• Problem statement: Each record that follows should be repeated exactly, with no pictures carried over.

• The data:
= = = =

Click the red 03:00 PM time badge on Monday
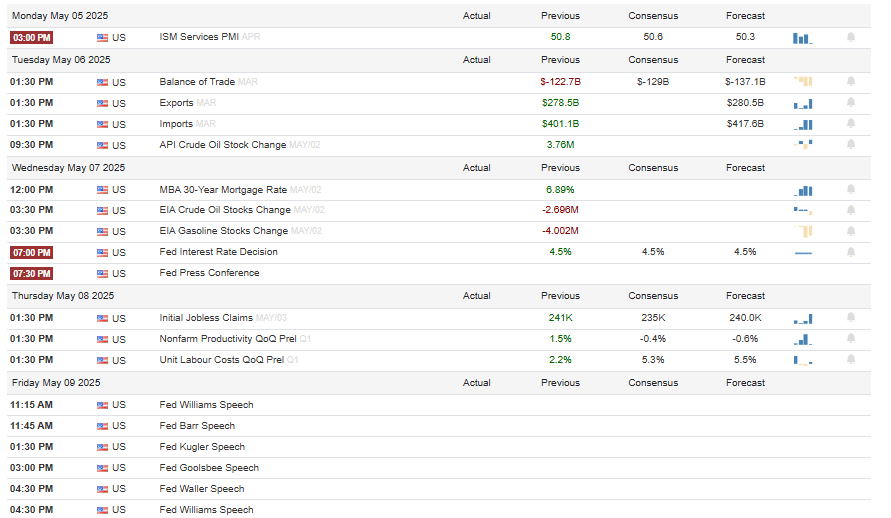Screen dimensions: 891x518 (31, 37)
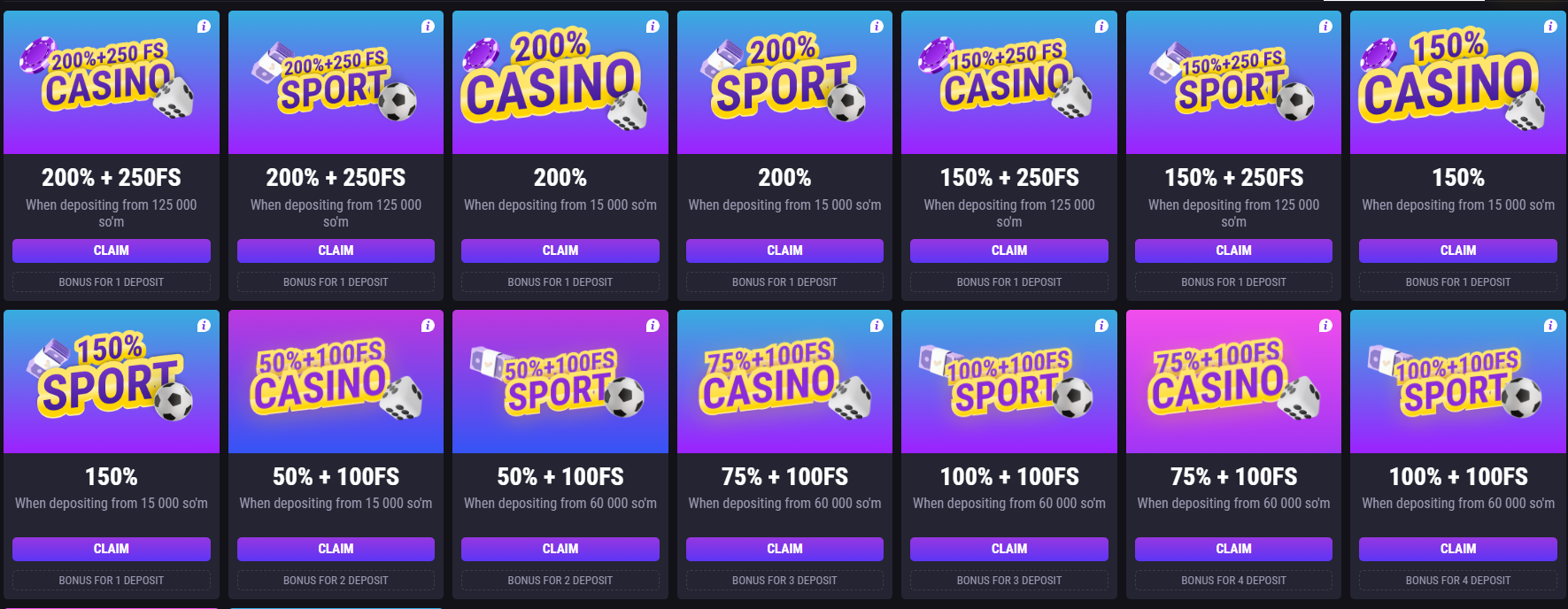Image resolution: width=1568 pixels, height=609 pixels.
Task: Open info for the 150% CASINO offer
Action: click(1552, 27)
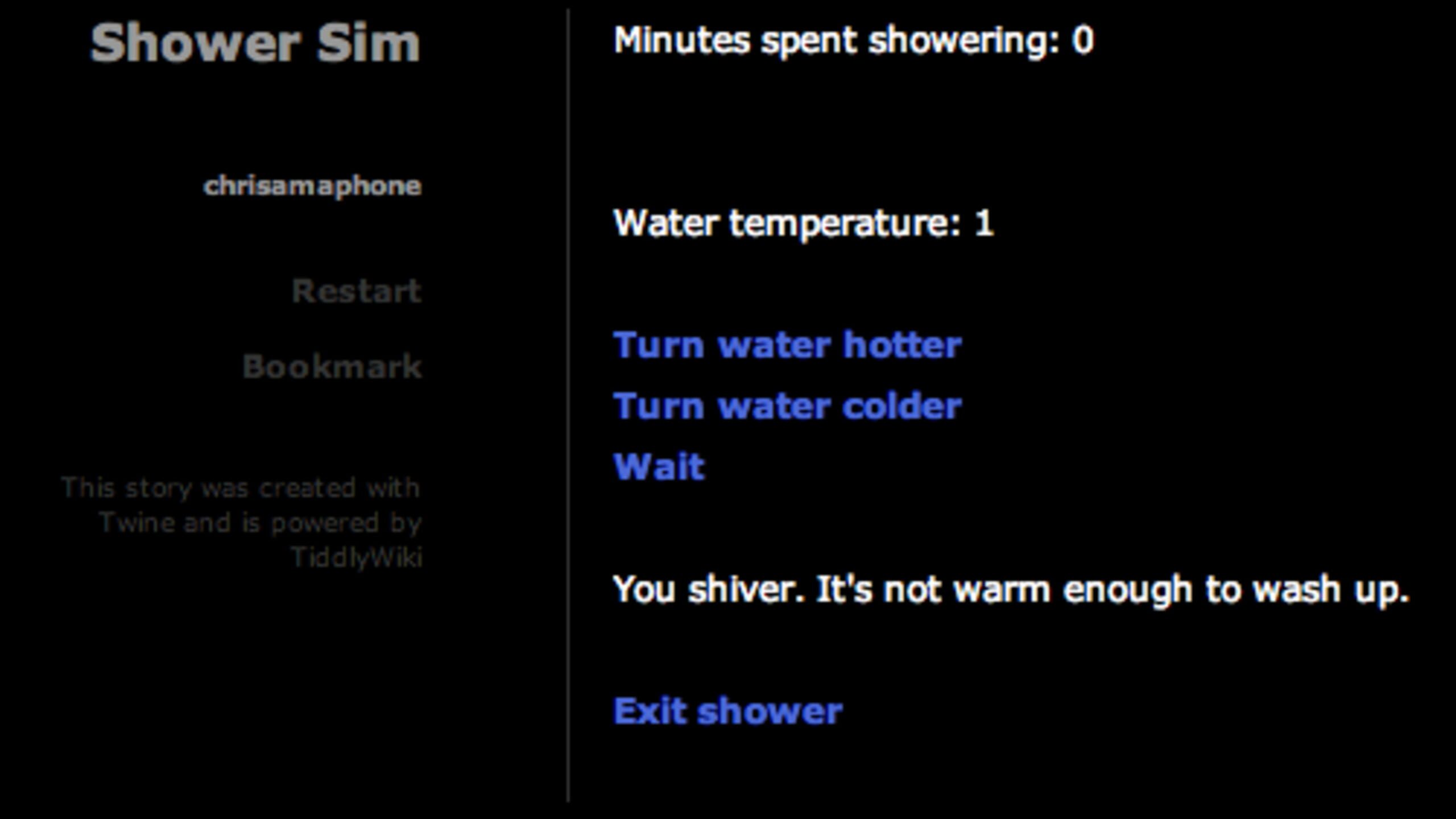The width and height of the screenshot is (1456, 819).
Task: Reset progress with the Restart option
Action: coord(356,291)
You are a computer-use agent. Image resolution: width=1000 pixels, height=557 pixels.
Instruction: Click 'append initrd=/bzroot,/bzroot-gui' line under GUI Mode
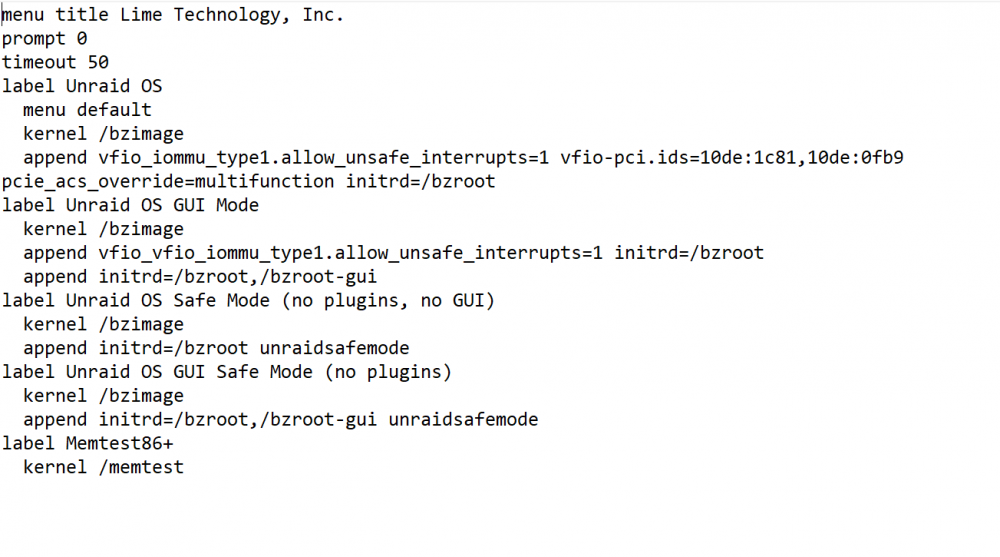pyautogui.click(x=200, y=277)
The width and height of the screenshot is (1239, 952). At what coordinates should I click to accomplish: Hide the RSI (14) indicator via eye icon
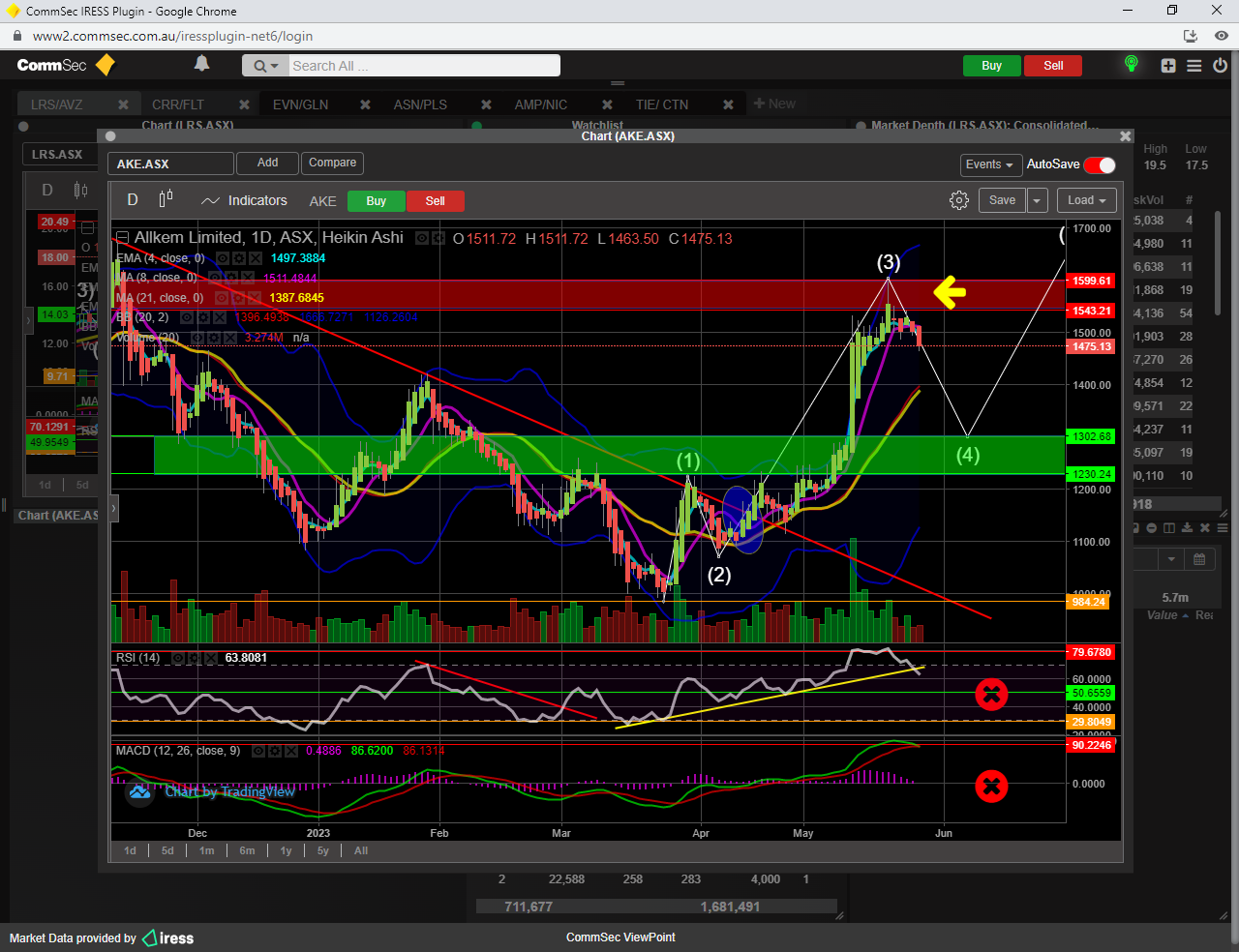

= = = =

• Solution for this exercise:
Click the red 03:00 PM time badge on Monday
Screen dimensions: 891x518 (31, 37)
Image resolution: width=1568 pixels, height=609 pixels.
Task: Open info for the 150% CASINO offer
Action: click(1552, 27)
The width and height of the screenshot is (1456, 819).
Task: Reset progress with the Restart option
Action: coord(356,291)
You are a computer-use agent. Image resolution: width=1000 pixels, height=557 pixels.
Instruction: Click 'append initrd=/bzroot,/bzroot-gui' line under GUI Mode
pyautogui.click(x=200, y=277)
The width and height of the screenshot is (1239, 952). At what coordinates should I click to accomplish: Hide the RSI (14) indicator via eye icon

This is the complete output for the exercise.